Stock market participants expect a further downside pressure in the immediate future. Analysts believe there is not much price correction left now. But in terms of time, the bear phase will continue for at least a year.
The market is expected to take a cue from a testimony by US Fed chairman Ben Bernanke. He said the weakening in the US dollar is adding to the oil prices. Bernanke also said inflation outlook unusually uncertain. Brokers and analysts see the next support level for Sensex at around 12,400 points, and for S&P CNX Nifty at 3600 points. Stocks that are sensitive to interest rates — such as banks, automobiles, and real estate — will continue to exert downward pressure in the market, apart from capital goods sector that will take a hit as the economy slows down.

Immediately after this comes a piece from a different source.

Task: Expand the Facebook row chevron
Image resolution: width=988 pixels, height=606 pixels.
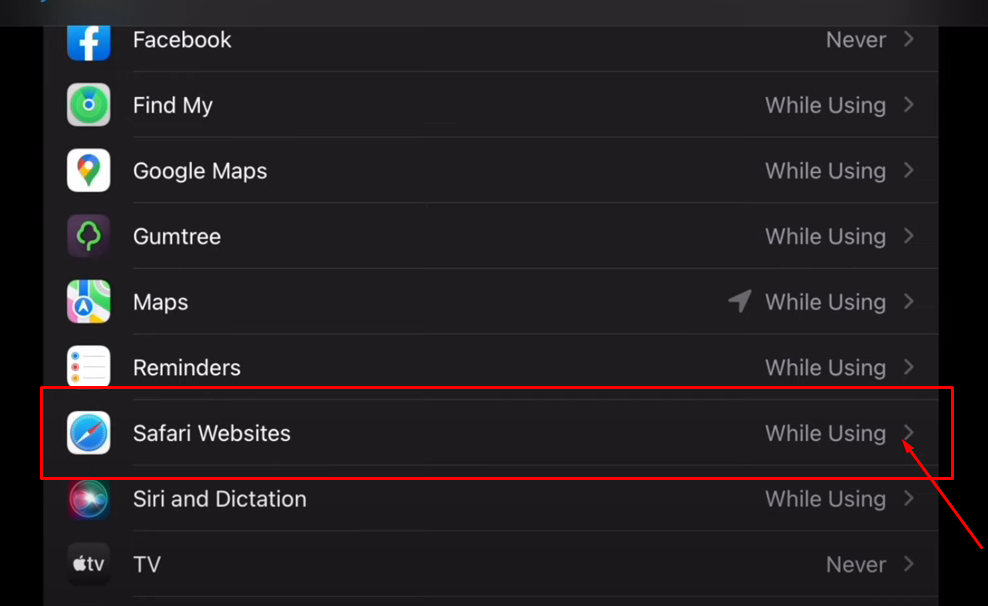Action: click(x=909, y=39)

Investors and brokers are also waiting for the outcome of the vote of confidence to be sought by the UPA government this month. Till July 22, the political uncertainly will hold the market down, said TS Harihar of I-Sec. He believes the corporate earning numbers, global crude oil prices and inflation will be the major factors that will decide the course of the market in the coming days.
Many brokers believe the US Federal Reserve?s move to back Freddie Mac and Fannie Mae, the two largest home loan buyers in US, will not have much impact on the Indian market. ?This was more or less expected,? said Harihar.
“All the macro-economic figures are in, and portray a not-so-happy picture. Now we will see its impact on stocks in capital goods and banking sectors,” said Ketan Malkan, vice president at Indiainfoline. Analysts see investors taking more and more positions in defensive stocks like IT, FMCG and telecom. “Telecom is less co-related to economic growth figures. With 3G coming up, telecom seems to hold ground,” said a broker. IT stocks have already taken hit, but the guidance issued by companies may act as a basis for investors.
FMCG stocks have already been corrected, and now investors may freshly look at them as defensive stocks, said a broker. The borrowing cost for real estate sector has gone up. As for banks, credit growth has slowed down while deposit rates and going up.